::: 文本块

解题思路
由于边界上的'O'不属于被包围,所以可以从边界上的'O'出发,寻找与之相连的其他'O',这一连串的 O 都是不被包围的,暂时标记为'A',DFS完后,可以遍历整个矩阵,然后找到剩下的'O',改成'X',再把'A'改回'O'。
代码如下
class Solution {
int n, m;
public void solve(char[][] board) {
n = board.length;
if (n == 0) {
return;
}
m = board[0].length;
for (int i = 0; i < n; i++) {
dfs(board, i, 0);
dfs(board, i, m - 1);
}
for (int i = 1; i < m - 1; i++) {
dfs(board, 0, i);
dfs(board, n - 1, i);
}
for (int i = 0; i < n; i++) {
for (int j = 0; j < m; j++) {
if (board[i][j] == 'A') {
board[i][j] = 'O';
} else if (board[i][j] == 'O') {
board[i][j] = 'X';
}
}
}
// System.out.println(Arrays.deepToString(board));
}
public void dfs(char[][] board, int i, int j) {
if (i < 0 || i >= n || j < 0 || j >= m || board[i][j] != 'O') {
return;
}
board[i][j] = 'A'; // 把与边界'O'相连的所有'O'都标记成'A'
dfs(board, i + 1, j);
dfs(board, i - 1, j);
dfs(board, i, j + 1);
dfs(board, i, j - 1);
}
// public static void main(String[] args) {
// char[][] a = new char[][] { { 'X', 'X', 'X', 'X' }, { 'X', 'O', 'O', 'X' }, { 'X', 'X', 'O', 'X' },
// { 'X', 'O', 'X', 'X' } };
// Solution k = new Solution();
// System.out.println(Arrays.deepToString(a));
// k.solve(a);
// }
}

::::::

## 问题
下面三项陈述是否符合文本块的说法?请逐项答"是"或"否",并准确引用文本块中起决定作用的字句。
1. 边界上的'O'不算被包围。
2. 从边界'O'出发找到的相连'O',会暂时标记为'X'。
3. 遍历矩阵后,剩下的'O'改成'X',再把'A'改回'O'。
这些数据取自另一个来源。

::: 数据展示

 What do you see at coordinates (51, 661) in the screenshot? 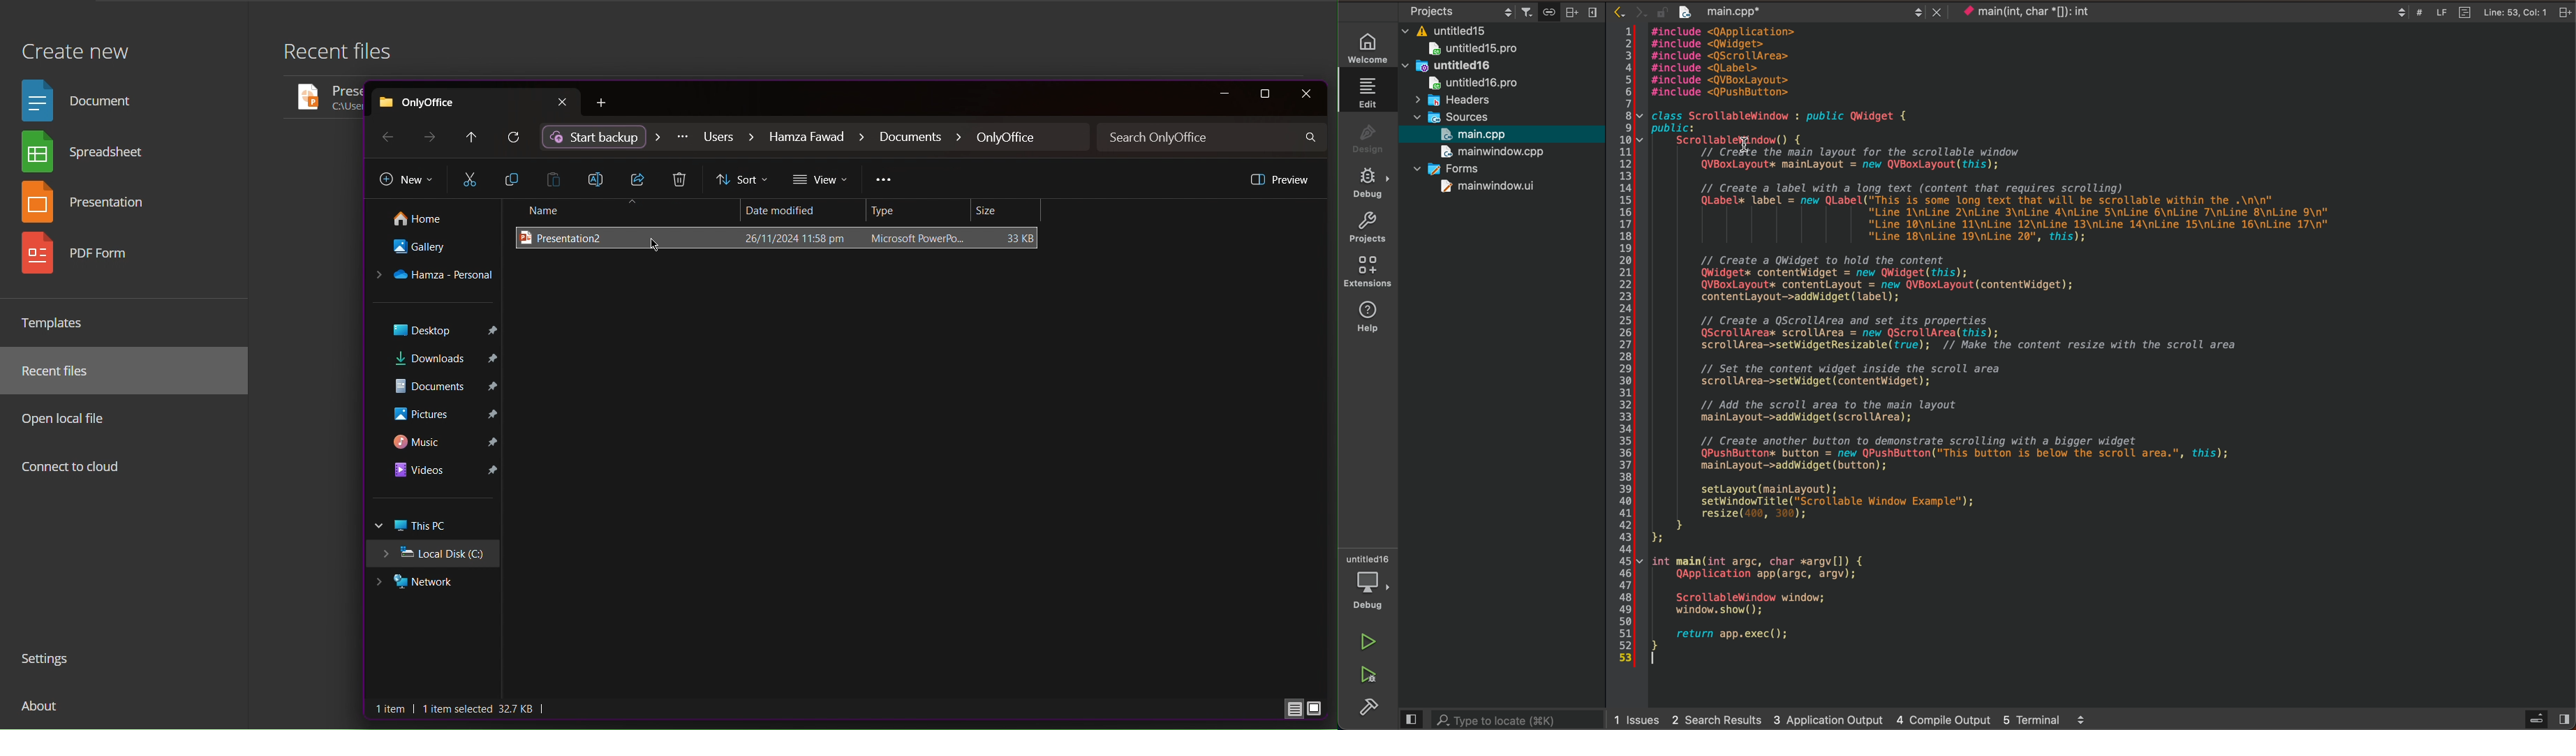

::::::

## 问题解答
1. 是:"由于边界上的'O'不属于被包围"
2. 否:"暂时标记为'A'"
3. 是:"找到剩下的'O',改成'X',再把'A'改回'O'"